O alentado livro do professor José Hildebrando Dacanal, um dos poucos maître à penser da sabedoria clássica ainda em atividade entre nós, tem por título ‘Para Ler o Ocidente, as origens da nossa cultura’(Besouro Box, 2013). Com pouco mais de 600 páginas, assemelha-se a um super catálogo, a algo majestoso no qual praticamente ninguém relevante das três culturas que antecederam a nossa - a helênica, a judaica e a romana - está ausente.
O método por ele adotado é simples. Passadas as primeiras páginas de introdução – na verdade uma síntese do que iremos nos deparar a seguir – percorrendo a primeira sala, passo a passo, vemos os autores e temas que foram definitivos na velha Hélade, subdivididos entre o período arcaico, o clássico e o helenístico. Ali estão todos os que encantaram gerações e gerações de estudiosos e leitores ocidentais (Homero, Hesíodo, Sólon, Píndaro e as escolas pré-socráticas).

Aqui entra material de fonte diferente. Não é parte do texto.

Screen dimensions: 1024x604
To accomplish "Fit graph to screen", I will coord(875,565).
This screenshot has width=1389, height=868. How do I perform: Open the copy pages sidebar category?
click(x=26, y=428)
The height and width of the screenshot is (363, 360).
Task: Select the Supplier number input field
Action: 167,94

Na Era Clássica somos brindados com um rol de famosos dramaturgos e comediógrafos gregos, e a dupla eminente de filósofosPlatão e Aristóteles, encerrando-a com a importância da oratória de Demóstenes, o derradeiro defensor da independência da polis: a Eleutéria.
Do período Helenístico, Dacanal destaca Polibio como o mais digno discípulo de Tucidides (o fundador da história política), vindo a seguir a nominata dos pós-socráticos (Epicuro, Epitecto, M. Aurélio e Plotino), fechando a série com os autores mais discretos da literatura helenística tardia.
Na segunda espaçosa sala desta exposição das ideias alinham-se os temas ligados ao judaísmo - os mitos fundadores – do Gênesis ao Messias. Em seguida, destaca-se a pérola da exposição: uma relação dos profetas.
Dos 14 citados na Bíblia, o autor selecionou seis: Amós, Oséias, Isaías, Miquéias, Jeremias e Isaías II. Muitos deles contemporâneos dos filósofos gregos, eles eram os porta-vozes do descontentamento popular, os pilares da moralidade, o látego dos depravados.
Numa época sem imprensa, a oratória tonitruante dos profetas abalava os poderosos, os opressores, os corruptos, os desdenhosos, sempre embalada pela indignação e ausência de justiça. A infelicidade coletiva arengavam os profetas, resultava do pecado dos grandes e da perdição do povo miúdo. Daí, por sua contundência, a vida nômade que tais homens-de-Deus eram obrigados a levar para escapar dos suplícios e vergastas que os ameaçavam por todos os lados.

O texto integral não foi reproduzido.